▶ **Text shown**:

Ultimately, this helps them to get a sense for whether or not other people are people they can trust. I try to help them to have people they can trust in their lives, and to monitor and cultivate those relationships with family and friends. But I also try to acknowledge if they are unsure about something. Like I said, I struggle with patience, so I'm still working on this one. But I want my girls to know that what they sense matters, and it's okay to trust their gut.


You deserve to be loved.

It is so, so important for all children to hear that they are loved, but especially for little girls to hear that...and especially from their daddy. I want my girls to know what real, respectful, sacrificial love looks like. I want to model that in our marriage, if I can, but I also want them to experience that kind of love from us, their parents. 

When Andrew and I were engaged, I remember telling him over and over again that I hoped we'd have little girls, because I thought he would be an amazing father of daughters. He was always so gentle, so respectful to me while we were dating, and I knew that's the kind of father I wanted for my future daughters. I'm happy to say that he's definitely lived up to (and exceeded!) my expectations.

But of course, they need to know that they deserve love and respect from their mother and their sister, too. They need to know that they deserve love and respect from friends. We have a strict no hitting rule in our family, and we also jump in the second someone talks disrespectfully to another family member. We want them to know how they should treat others, but we also want them to know that they are safe and loved in our home.

What tips do you have for teaching your daughters about this?

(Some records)
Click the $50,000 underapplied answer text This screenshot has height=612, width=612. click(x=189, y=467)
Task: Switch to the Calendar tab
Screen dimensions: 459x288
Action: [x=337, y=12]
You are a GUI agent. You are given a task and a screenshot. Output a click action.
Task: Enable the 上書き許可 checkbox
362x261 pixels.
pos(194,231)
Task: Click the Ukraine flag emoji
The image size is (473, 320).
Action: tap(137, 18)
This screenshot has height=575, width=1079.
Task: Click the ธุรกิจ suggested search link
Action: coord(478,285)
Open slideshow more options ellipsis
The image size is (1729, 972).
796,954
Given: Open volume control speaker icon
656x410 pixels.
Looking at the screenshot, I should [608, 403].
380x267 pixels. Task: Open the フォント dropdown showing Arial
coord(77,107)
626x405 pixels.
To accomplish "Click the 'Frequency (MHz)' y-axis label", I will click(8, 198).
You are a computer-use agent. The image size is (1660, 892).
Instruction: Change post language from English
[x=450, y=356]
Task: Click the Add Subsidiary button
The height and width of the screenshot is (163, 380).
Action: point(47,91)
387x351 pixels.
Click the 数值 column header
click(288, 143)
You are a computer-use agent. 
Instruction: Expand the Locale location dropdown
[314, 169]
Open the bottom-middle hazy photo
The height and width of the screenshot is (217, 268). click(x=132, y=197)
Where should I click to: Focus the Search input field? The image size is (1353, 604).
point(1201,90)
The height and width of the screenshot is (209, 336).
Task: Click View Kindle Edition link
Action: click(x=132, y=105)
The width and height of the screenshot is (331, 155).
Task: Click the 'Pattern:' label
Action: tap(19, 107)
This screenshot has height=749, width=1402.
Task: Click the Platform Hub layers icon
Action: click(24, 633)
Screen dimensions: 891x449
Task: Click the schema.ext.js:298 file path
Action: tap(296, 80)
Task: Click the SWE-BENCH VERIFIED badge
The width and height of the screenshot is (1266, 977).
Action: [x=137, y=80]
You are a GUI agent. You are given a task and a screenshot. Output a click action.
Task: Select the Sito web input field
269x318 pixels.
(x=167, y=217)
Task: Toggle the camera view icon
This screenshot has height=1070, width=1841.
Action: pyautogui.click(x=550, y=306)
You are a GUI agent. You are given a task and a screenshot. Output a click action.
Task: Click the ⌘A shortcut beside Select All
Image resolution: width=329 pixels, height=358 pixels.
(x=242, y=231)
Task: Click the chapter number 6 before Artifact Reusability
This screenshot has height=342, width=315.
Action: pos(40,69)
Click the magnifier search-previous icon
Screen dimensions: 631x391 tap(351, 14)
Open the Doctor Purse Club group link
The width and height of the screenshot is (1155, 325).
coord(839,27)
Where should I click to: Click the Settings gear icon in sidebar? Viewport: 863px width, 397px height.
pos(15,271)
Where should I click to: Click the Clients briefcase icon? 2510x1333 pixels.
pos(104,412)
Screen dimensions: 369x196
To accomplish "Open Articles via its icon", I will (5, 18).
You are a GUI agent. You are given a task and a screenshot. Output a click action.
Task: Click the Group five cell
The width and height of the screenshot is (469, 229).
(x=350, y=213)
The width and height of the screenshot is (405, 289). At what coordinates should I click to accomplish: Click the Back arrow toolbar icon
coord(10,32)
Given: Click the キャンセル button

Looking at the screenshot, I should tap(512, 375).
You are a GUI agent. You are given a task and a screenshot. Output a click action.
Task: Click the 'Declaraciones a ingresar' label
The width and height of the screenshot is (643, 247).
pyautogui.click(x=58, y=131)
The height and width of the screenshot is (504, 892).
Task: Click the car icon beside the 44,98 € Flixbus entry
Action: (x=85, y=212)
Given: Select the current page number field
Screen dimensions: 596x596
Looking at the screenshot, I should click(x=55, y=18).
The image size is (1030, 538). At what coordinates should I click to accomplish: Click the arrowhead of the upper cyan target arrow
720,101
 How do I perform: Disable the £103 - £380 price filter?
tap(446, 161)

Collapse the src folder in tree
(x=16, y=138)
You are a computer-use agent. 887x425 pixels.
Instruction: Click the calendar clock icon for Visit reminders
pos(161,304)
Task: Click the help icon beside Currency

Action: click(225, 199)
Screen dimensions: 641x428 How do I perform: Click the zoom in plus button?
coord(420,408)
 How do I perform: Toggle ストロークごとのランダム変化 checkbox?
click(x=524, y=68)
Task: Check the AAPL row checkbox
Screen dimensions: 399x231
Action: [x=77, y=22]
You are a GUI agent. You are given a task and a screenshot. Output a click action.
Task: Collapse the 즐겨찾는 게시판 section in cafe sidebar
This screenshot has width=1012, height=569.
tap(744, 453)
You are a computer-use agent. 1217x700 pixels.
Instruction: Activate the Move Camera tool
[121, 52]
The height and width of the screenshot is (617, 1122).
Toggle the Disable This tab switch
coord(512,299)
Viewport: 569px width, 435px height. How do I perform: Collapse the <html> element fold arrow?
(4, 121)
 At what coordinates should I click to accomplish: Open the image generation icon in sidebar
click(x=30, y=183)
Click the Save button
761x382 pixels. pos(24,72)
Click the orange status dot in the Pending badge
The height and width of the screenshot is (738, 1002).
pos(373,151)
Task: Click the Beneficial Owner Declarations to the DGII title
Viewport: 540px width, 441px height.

▶ **Exercise requirements**:
[1] Repeat part of the passage about raising daughters word for word, beginning at "Ultimately, this helps" and ending after "to be loved.".
[2] Turn the rows into a Markdown table with the columns No. and Entry, starting at the line that has "Screen dimensions: 369x196" and stopping after the line that has "Looking at the screenshot, I should click(x=55, y=18).". Give each line its own number and skip blank lines.
The passage about raising daughters has no connection to the rows.

▶ **Answers given**:
[1]
Ultimately, this helps them to get a sense for whether or not other people are people they can trust. I try to help them to have people they can trust in their lives, and to monitor and cultivate those relationships with family and friends. But I also try to acknowledge if they are unsure about something. Like I said, I struggle with patience, so I'm still working on this one. But I want my girls to know that what they sense matters, and it's okay to trust their gut.


You deserve to be loved.

[2]
| No. | Entry |
|---|---|
| 1 | Screen dimensions: 369x196 |
| 2 | To accomplish "Open Articles via its icon", I will (5, 18). |
| 3 | You are a GUI agent. You are given a task and a screenshot. Output a click action. |
| 4 | Task: Click the Group five cell |
| 5 | The width and height of the screenshot is (469, 229). |
| 6 | (x=350, y=213) |
| 7 | The width and height of the screenshot is (405, 289). At what coordinates should I click to accomplish: Click the Back arrow toolbar icon |
| 8 | coord(10,32) |
| 9 | Given: Click the キャンセル button |
| 10 | Looking at the screenshot, I should tap(512, 375). |
| 11 | You are a GUI agent. You are given a task and a screenshot. Output a click action. |
| 12 | Task: Click the 'Declaraciones a ingresar' label |
| 13 | The width and height of the screenshot is (643, 247). |
| 14 | pyautogui.click(x=58, y=131) |
| 15 | The height and width of the screenshot is (504, 892). |
| 16 | Task: Click the car icon beside the 44,98 € Flixbus entry |
| 17 | Action: (x=85, y=212) |
| 18 | Given: Select the current page number field |
| 19 | Screen dimensions: 596x596 |
| 20 | Looking at the screenshot, I should click(x=55, y=18). |